Behold New Zealand in the 70's - where all coffee was instant and milk was 5cents a pint. I know because I put the coin in the glass bottle we left for the milkman at the letterbox, sure in the knowledge we'd have a bottle of milk for our breakfast WeetBix the next day, unless (obviously) it was a Sunday. Because no one worked on a Sunday.

For better or worse, I think I miss that part the most.

6 comments:

Di Mackey said...

Loved this trip down memory lane. I used to go to Arrowtown with the Weedons, when the gorge roads were so different to today and the road to Glenorchy was all about dust.

Mark J said...

Forgot about the dust!
Heading back to Auckland on Sunday. By airplane - so no dust - yay!
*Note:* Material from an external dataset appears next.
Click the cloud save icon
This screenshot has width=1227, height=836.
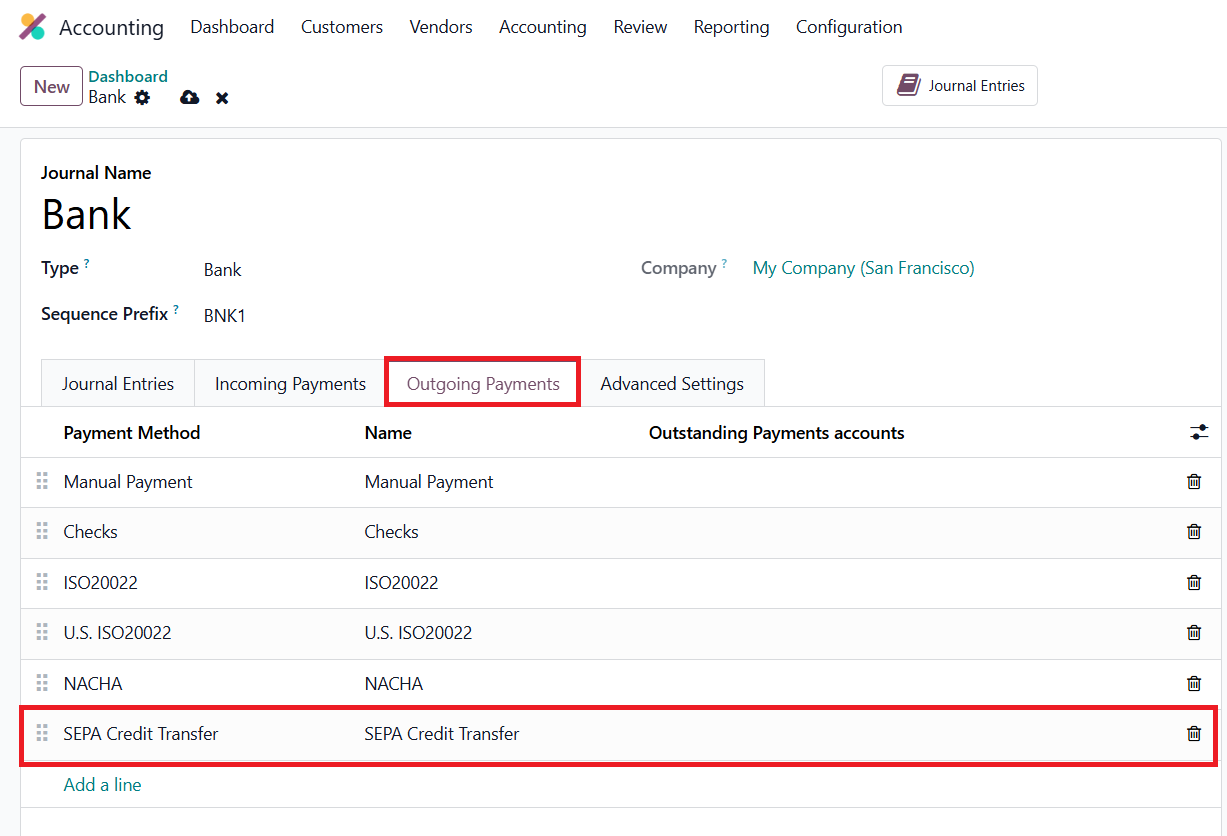(189, 97)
Kiwis in Huldenberg said...

Thanks to Di's site I found this gem! Your story reminded me of the same trip to the grandparents in the 70's but in the North Island. Inspired so I am writing it now, feel free to check it out on my own site soon.

Anonymous said...

Yes, this a shame that the milkman business has declined so rapidly. It would have been the perfect job for me, or maybe not. I never actually knew a milkman. Since I'm from the 24h supermarket generation, which is completely not true since most aren't open on Sunday and then I always want something.

New Zealand sounds so epic and grand in your trip. Completely unlike Belgium where you at least could play the saw-a-red-car hit-you-on-the-arm game. But we aren't bg enough for nine hour trips, we'll at least not nine hour trips and moving. Traffic jams is more our thing.

hope that one day you can take your kids through the curling mountain potholes of buller gorge.

Mark J said...

Hiya Di.
I remember the Cromwell gorge before they built the Clive Dam - so much more impressive now it's gone.

Hi Kiwis in Eizer - I've dropped by already but I see you're still got that work in progress :) I cant wait to drop by to check out your recollection.

Manic - So sorry to hear that Supermarkets are closed on Sundays - whats with that? I hope your online "village" has a true 24 hour Supermarket :)

Kiwis in Huldenberg said...

Well, I did it - check it out!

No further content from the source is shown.